=== What the task requires ===
Whenever a picture appears in the listing below, leave it out, and copy exactly the lines from the one containing "You are a computer-use" through the end.

=== Source material ===
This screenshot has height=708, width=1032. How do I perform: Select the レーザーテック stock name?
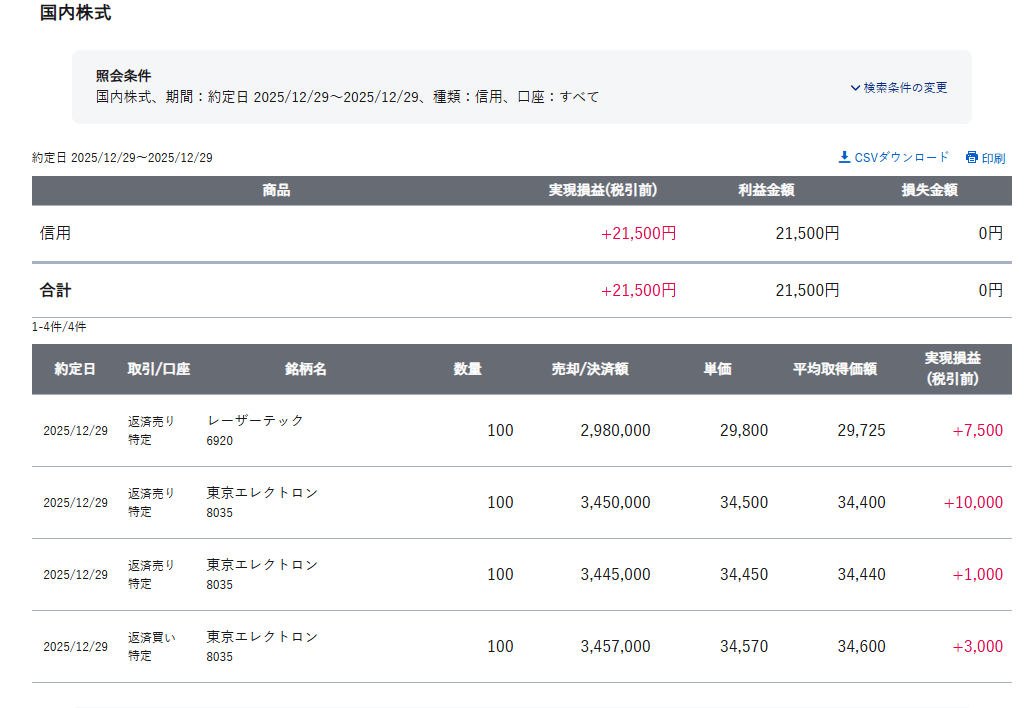255,421
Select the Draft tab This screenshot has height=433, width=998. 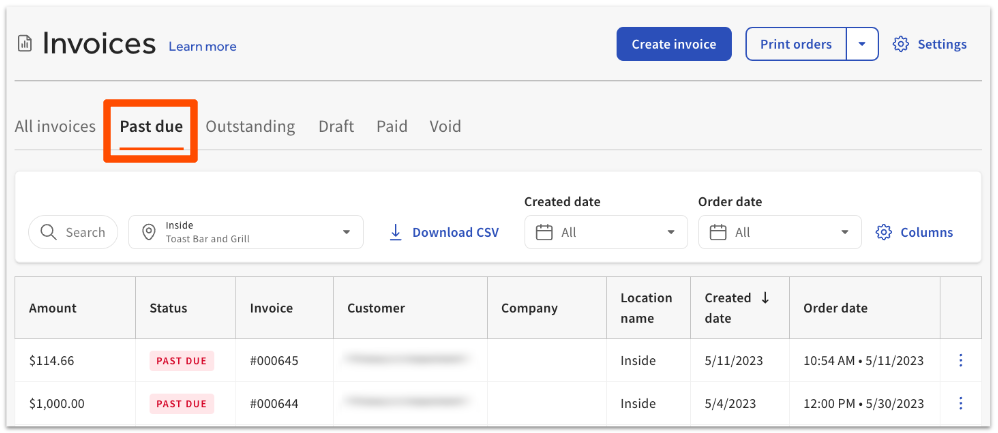(336, 126)
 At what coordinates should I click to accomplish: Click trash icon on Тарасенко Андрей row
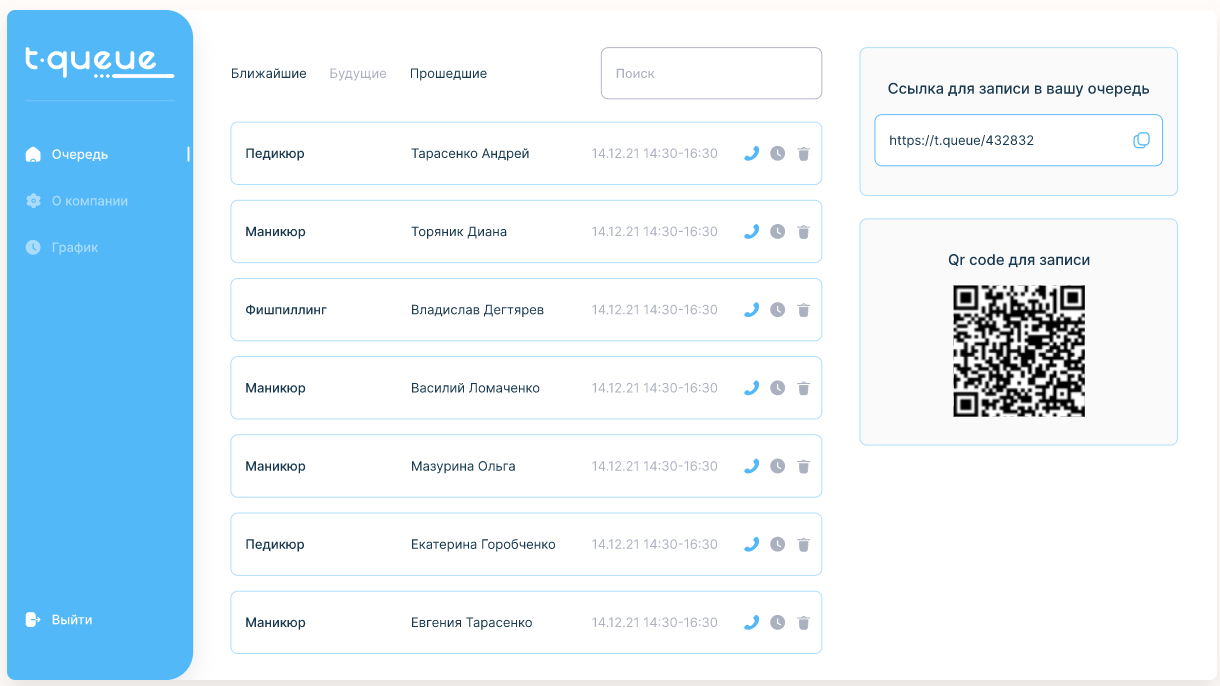[803, 154]
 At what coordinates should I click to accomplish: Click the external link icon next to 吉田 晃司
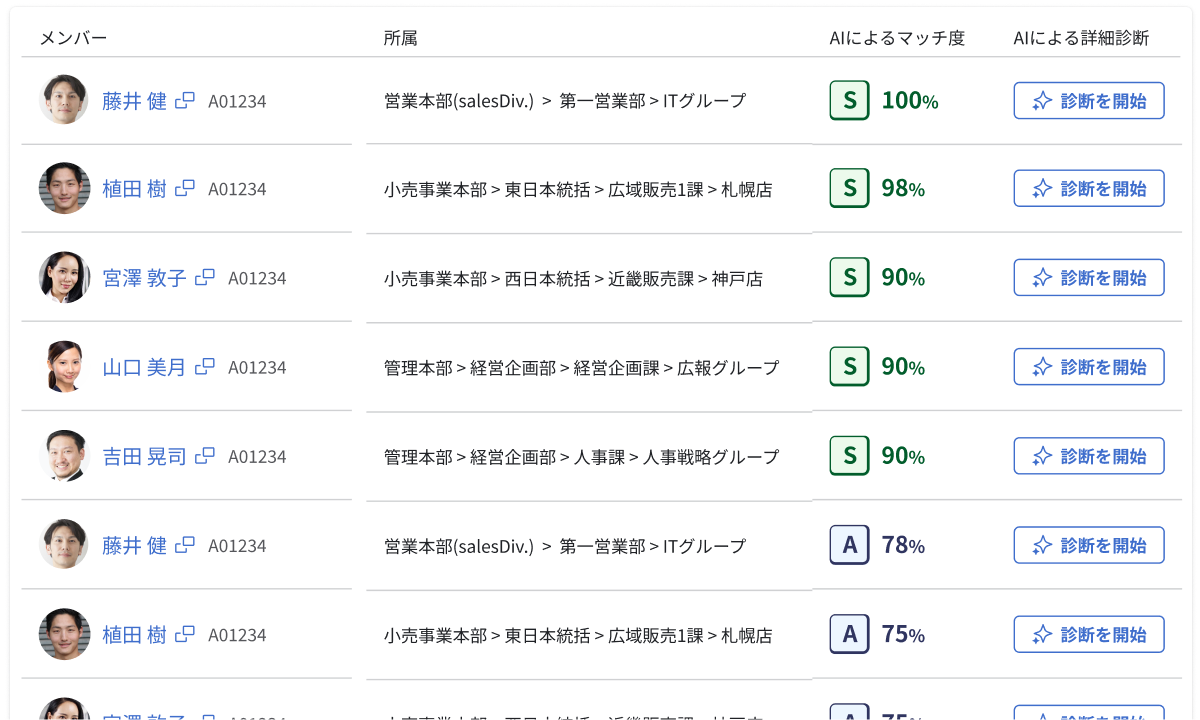pyautogui.click(x=205, y=456)
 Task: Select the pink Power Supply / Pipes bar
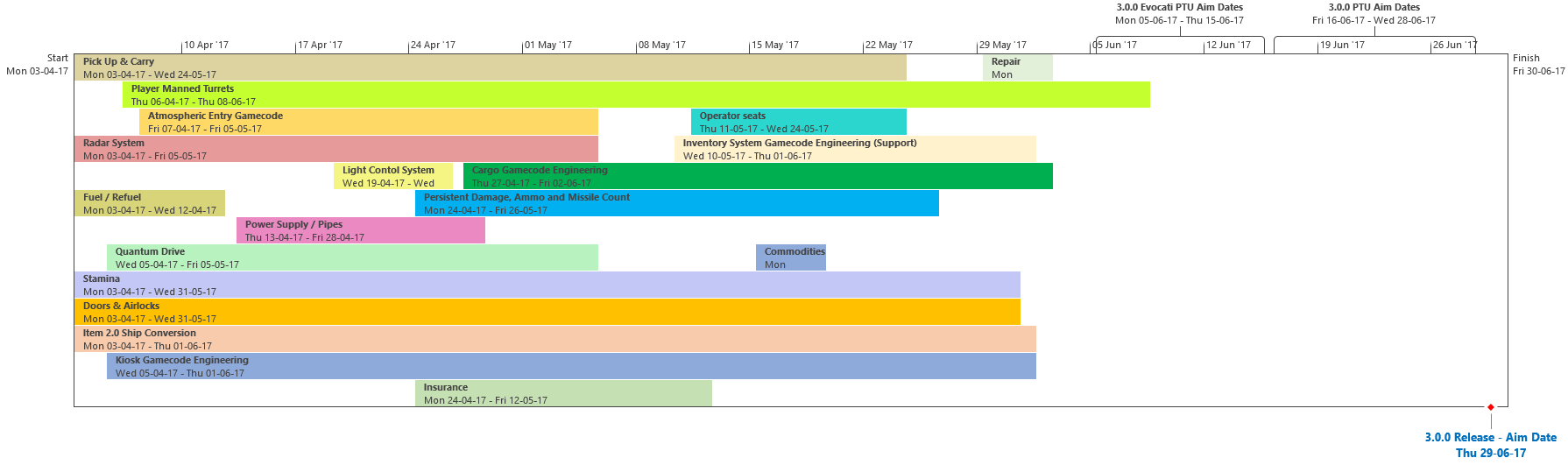click(360, 230)
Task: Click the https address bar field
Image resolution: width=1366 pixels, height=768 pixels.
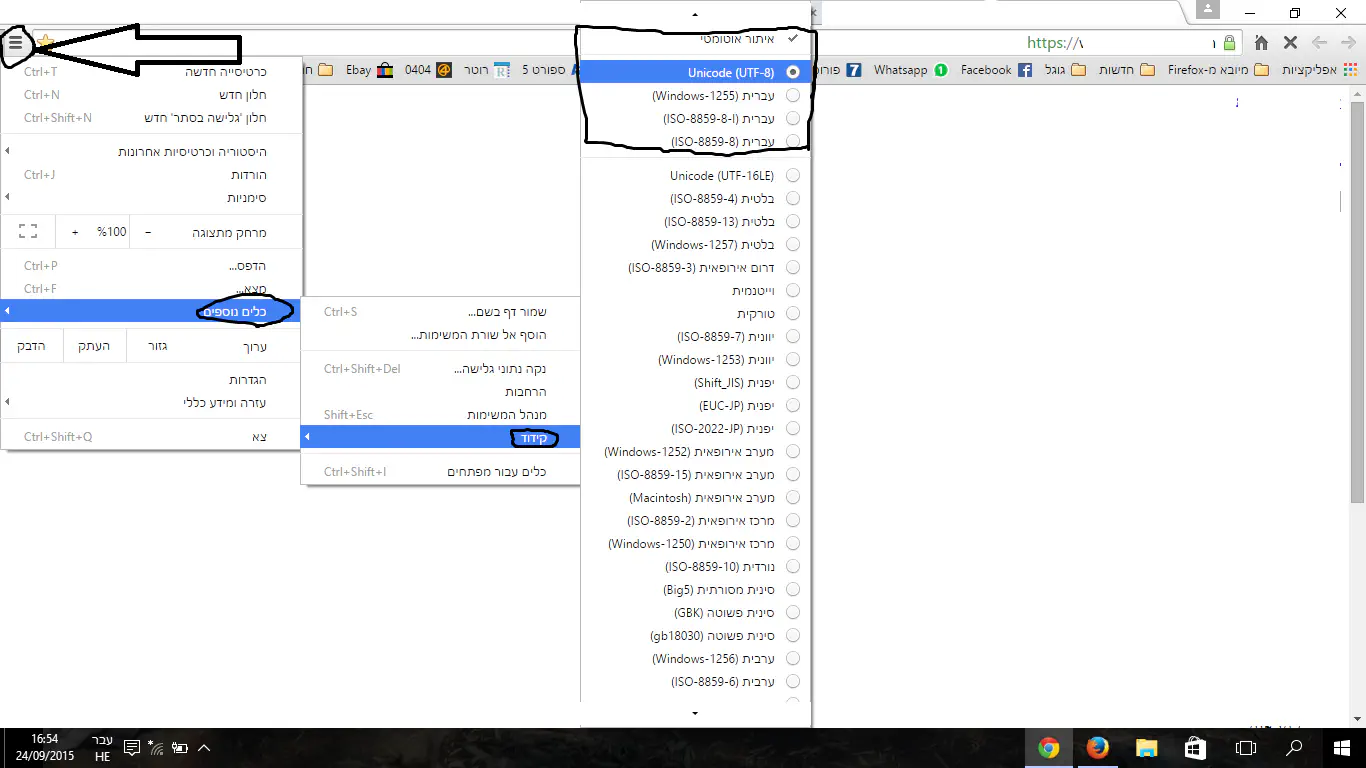Action: pyautogui.click(x=1120, y=43)
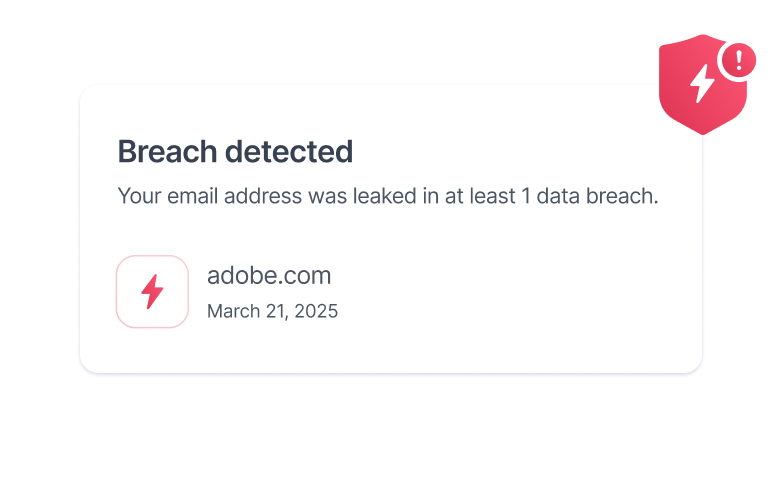Click the exclamation mark badge
Image resolution: width=776 pixels, height=500 pixels.
point(739,60)
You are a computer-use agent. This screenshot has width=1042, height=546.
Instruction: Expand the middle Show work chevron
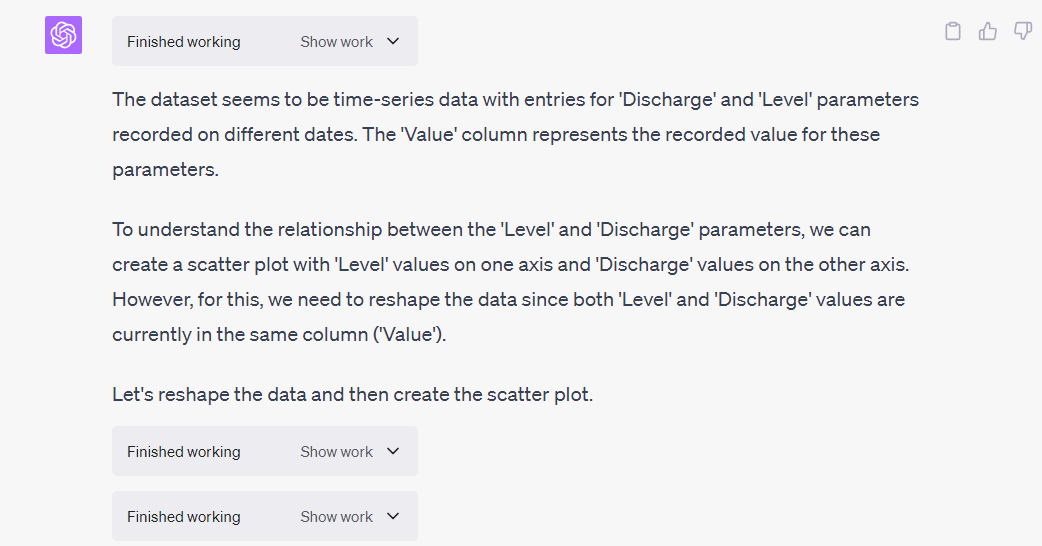coord(393,452)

=== Task answer ===
You are a computer-use agent. This screenshot has width=1042, height=546.
Instruction: Expand the middle Show work chevron
coord(393,452)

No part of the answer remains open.